PROTECT AF: Novel device cuts stroke risk in patients with atrial fibrillation
A device implanted in the heart using minimally invasive
techniques may replace the most widely prescribed drug for stroke prevention in
patients with nonvalvular atrial fibrillation, according to research presented
during the i2 Summit at the American College of Cardiology's 58th annual scientific
session.
In the Embolic Protection in Patients with Atrial Fibrillation
(PROTECT AF) trial, researchers compared the current standard of therapy, anticoagulation
with warfarin, to a fabric-covered expandable nitinol cage known as the WATCHMAN,
which blocks blood clots that typically form in the left atrial appendage (LAA).
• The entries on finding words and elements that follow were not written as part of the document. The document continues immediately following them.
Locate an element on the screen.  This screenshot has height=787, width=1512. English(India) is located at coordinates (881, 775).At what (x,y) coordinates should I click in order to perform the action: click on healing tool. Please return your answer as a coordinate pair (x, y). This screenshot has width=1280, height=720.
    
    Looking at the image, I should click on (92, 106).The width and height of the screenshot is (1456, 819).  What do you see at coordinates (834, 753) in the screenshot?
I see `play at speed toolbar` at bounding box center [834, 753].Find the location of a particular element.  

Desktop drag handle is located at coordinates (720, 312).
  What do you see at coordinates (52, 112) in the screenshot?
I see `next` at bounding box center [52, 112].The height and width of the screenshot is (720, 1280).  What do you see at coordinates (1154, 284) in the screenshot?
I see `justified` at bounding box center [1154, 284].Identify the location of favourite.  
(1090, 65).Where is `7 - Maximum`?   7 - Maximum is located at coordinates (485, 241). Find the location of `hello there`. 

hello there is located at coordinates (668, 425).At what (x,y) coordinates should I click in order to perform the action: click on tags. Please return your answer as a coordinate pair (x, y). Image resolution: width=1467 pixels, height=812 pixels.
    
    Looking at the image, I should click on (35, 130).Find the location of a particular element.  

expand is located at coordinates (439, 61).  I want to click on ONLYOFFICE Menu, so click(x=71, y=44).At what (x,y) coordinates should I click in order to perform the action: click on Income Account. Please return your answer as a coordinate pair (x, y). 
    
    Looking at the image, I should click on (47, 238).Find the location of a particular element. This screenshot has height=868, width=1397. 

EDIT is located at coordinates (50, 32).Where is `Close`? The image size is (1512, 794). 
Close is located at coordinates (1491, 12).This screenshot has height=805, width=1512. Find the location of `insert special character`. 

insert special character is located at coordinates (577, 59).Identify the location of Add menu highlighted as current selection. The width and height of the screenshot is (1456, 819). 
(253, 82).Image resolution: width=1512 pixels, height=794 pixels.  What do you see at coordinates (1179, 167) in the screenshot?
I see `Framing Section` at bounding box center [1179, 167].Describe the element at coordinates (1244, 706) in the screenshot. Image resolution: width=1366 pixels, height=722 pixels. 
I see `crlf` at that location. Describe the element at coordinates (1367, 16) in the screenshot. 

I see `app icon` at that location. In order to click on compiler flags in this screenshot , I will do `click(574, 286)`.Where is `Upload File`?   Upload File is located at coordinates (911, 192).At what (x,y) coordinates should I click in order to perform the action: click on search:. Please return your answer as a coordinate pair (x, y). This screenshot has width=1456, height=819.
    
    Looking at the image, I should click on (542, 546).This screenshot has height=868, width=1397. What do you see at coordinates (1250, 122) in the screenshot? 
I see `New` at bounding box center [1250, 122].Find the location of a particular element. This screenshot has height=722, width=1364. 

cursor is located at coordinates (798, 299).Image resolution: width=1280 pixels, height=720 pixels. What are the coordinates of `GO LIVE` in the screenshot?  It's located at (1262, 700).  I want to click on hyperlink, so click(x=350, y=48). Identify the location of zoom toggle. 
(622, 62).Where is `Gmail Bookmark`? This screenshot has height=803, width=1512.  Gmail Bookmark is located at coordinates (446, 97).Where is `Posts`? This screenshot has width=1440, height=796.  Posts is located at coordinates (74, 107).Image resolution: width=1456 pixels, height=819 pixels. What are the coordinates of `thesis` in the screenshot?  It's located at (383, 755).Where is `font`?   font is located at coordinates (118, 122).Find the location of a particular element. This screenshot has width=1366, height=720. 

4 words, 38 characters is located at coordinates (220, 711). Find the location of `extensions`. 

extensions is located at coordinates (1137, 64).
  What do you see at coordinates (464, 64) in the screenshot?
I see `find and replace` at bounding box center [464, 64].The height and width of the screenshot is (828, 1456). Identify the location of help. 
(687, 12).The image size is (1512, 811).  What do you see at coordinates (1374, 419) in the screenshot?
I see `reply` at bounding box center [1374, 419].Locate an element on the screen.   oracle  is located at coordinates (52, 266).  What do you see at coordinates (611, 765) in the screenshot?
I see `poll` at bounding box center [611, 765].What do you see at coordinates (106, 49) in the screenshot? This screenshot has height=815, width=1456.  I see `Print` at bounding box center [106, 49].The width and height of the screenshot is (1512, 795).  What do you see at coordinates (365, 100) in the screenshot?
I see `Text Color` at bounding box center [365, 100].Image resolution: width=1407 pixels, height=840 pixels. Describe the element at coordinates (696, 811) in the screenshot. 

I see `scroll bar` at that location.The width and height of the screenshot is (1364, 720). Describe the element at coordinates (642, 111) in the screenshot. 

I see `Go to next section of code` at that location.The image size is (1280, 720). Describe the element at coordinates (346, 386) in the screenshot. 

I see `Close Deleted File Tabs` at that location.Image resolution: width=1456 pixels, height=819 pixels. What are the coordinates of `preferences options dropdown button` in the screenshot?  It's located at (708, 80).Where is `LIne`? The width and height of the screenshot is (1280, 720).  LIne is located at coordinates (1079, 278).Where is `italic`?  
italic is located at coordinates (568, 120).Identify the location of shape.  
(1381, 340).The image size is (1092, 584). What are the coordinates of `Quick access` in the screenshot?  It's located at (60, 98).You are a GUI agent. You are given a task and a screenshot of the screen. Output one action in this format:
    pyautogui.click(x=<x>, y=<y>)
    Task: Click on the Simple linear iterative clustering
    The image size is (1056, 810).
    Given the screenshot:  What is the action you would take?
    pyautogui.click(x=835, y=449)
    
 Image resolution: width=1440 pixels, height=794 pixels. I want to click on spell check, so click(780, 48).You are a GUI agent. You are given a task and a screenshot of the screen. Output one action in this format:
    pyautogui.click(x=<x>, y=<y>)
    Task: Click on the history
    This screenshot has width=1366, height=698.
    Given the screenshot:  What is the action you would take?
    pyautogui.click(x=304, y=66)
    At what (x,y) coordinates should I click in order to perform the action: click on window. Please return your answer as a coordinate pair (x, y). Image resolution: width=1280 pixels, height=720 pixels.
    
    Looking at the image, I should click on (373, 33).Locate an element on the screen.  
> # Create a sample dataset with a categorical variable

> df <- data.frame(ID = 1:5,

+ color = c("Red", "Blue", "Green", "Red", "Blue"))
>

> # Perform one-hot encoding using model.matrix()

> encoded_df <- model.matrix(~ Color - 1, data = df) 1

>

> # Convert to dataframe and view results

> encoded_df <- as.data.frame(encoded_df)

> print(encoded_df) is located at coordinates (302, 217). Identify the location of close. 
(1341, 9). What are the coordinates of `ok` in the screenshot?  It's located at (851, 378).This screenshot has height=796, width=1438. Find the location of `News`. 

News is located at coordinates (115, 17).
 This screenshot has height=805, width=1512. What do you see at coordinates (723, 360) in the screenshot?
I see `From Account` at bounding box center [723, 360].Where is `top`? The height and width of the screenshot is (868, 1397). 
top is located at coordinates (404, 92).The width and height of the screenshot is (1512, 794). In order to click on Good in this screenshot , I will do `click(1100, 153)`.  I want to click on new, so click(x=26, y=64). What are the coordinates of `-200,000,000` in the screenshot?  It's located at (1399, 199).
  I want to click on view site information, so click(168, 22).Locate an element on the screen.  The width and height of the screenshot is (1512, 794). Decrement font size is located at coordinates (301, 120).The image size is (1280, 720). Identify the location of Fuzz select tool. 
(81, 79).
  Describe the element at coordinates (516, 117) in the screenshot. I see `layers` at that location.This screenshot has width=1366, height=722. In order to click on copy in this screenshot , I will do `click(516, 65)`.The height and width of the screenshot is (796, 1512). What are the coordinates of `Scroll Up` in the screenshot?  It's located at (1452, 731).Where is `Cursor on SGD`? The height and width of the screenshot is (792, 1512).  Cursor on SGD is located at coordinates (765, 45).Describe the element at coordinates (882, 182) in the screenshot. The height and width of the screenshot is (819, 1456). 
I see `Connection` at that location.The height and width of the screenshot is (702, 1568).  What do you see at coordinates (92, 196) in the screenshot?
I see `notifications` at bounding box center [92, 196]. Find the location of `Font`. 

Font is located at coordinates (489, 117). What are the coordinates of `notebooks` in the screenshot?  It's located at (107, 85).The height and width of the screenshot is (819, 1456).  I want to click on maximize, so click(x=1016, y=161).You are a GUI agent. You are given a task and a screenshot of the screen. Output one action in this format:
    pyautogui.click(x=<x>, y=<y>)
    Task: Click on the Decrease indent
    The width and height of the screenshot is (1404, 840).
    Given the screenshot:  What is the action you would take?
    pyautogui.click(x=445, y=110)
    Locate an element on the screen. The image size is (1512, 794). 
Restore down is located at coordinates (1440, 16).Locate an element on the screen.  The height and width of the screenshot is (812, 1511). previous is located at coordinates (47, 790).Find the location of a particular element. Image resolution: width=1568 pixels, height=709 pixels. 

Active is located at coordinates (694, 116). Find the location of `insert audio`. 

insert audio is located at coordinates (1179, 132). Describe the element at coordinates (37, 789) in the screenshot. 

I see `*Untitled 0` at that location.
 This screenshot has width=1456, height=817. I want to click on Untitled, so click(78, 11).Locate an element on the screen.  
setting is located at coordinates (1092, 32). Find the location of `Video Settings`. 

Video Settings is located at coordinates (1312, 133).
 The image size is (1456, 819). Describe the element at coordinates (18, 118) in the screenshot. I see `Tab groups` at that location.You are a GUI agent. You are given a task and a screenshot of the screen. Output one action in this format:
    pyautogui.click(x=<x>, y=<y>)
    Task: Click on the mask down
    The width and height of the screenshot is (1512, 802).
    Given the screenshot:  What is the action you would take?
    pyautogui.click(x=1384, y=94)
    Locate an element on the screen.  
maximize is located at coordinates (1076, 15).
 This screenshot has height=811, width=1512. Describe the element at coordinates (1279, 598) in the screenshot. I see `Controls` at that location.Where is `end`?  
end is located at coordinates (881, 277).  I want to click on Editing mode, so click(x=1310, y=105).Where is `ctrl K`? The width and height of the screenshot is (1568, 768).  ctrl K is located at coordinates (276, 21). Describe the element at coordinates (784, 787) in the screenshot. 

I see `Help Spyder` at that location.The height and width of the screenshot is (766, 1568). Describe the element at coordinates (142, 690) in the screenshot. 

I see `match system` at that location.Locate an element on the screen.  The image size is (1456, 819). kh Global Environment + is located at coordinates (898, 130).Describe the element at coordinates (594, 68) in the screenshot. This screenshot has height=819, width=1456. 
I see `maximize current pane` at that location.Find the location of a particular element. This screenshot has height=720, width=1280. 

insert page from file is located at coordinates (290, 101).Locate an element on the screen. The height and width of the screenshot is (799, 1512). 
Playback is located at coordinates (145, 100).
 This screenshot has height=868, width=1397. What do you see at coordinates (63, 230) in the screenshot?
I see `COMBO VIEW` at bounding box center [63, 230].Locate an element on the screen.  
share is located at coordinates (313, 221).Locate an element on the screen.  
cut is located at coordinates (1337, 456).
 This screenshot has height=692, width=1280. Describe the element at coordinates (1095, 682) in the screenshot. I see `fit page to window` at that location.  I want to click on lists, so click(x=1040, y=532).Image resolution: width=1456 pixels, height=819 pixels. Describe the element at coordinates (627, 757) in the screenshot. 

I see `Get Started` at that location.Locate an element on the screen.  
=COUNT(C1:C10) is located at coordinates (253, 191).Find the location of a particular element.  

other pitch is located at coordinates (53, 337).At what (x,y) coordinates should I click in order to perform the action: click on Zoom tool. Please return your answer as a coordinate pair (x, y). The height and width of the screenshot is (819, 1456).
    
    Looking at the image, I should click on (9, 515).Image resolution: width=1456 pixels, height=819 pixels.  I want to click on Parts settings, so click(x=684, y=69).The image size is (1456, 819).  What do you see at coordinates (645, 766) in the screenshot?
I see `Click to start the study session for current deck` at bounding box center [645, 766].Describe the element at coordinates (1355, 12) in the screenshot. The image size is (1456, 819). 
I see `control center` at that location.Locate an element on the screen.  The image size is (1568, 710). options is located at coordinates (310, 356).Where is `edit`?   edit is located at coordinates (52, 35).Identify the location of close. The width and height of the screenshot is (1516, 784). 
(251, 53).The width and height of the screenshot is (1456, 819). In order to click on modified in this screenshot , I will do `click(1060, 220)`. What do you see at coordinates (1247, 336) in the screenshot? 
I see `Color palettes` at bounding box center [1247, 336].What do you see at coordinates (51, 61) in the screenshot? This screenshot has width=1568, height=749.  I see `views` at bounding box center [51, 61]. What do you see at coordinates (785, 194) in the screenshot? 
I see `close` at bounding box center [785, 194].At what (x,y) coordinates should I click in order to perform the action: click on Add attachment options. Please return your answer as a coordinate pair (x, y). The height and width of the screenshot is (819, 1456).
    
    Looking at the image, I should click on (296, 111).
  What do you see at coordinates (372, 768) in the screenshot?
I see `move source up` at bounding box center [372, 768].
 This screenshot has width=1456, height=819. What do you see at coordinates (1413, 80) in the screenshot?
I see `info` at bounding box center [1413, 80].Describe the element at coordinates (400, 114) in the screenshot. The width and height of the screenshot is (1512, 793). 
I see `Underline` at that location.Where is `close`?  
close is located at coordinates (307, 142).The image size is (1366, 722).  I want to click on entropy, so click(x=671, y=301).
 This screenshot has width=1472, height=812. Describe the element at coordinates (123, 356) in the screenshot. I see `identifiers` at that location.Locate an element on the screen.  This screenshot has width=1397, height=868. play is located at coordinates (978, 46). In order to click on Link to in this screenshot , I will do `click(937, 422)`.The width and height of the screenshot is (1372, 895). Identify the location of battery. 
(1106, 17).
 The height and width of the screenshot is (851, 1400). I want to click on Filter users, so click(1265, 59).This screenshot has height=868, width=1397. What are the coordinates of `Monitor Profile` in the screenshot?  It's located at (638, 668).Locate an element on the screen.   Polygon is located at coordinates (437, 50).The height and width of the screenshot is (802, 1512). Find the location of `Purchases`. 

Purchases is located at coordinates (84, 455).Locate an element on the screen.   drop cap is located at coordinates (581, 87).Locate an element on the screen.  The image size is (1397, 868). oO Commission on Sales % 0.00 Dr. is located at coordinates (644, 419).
They found that the WATCHMAN reduced by some 30 percent the combined risk of cardiovascular
death and stroke (both ischemic and hemorrhagic).
"Patients with atrial fibrillation have a six-fold increased
risk of stroke and therefore require long-term anticoagulation therapy," said
David R. Holmes, Jr., M.D., Scripps Professor of Medicine at the Mayo Graduate
School of Medicine, Rochester, MN. "The placement of this device results in excellent
long-term outcomes - effective ischemic stroke prevention with the elimination
of hemorrhagic strokes and major bleeding often associated with the use of warfarin."
To implant the WATCHMAN, an interventional cardiologist
guides the device into the right atrium, then into the left atrium through a puncture
in the wall separating the two upper chambers of the heart. Once the catheter
is positioned in the opening of LAA, the WATCHMAN is released and left permanently
in place to block the formation and release of blood clots.
For the PROTECT AF study, 707 patients with nonvalvular
atrial fibrillation were randomly assigned to closure of the LAA with the WATCHMAN
device (463 patients), followed by discontinuation of warfarin, or to long-term
treatment with warfarin (244 patients). The study found in over 900 patient-years
of follow-up that the combined rate of stroke (ischemic and hemorrhagic) and cardiovascular
death - the primary measures of effectiveness - was 3.4 per 100 patient-years
in the device group vs. 5.0 per 100 patient-years in the warfarin group, a reduction
of 32 percent (relative risk [RR], 0.68).
As for the safety of the device, the researchers observed
more procedure-related complications in patients treated with the device (8.7
vs. 4.2 per 100 patient-years; RR, 2.08). Most complications were related to device
implantation. However, after successful implantation of the WATCHMAN and discontinuation
of warfarin therapy, complication rates were significantly lower with device therapy
(1.7 vs. 4.2 per 100 patient-years; RR, 0.40).
The researchers concluded that the WATCHMAN is an effective
alternative to warfarin therapy for preventing stroke in patients with atrial
fibrillation.
"The take-home message is that although there are complications
associated with implantation of the device, patients can avoid the need for chronic
warfarin therapy, with all its attendant risks," Holmes said.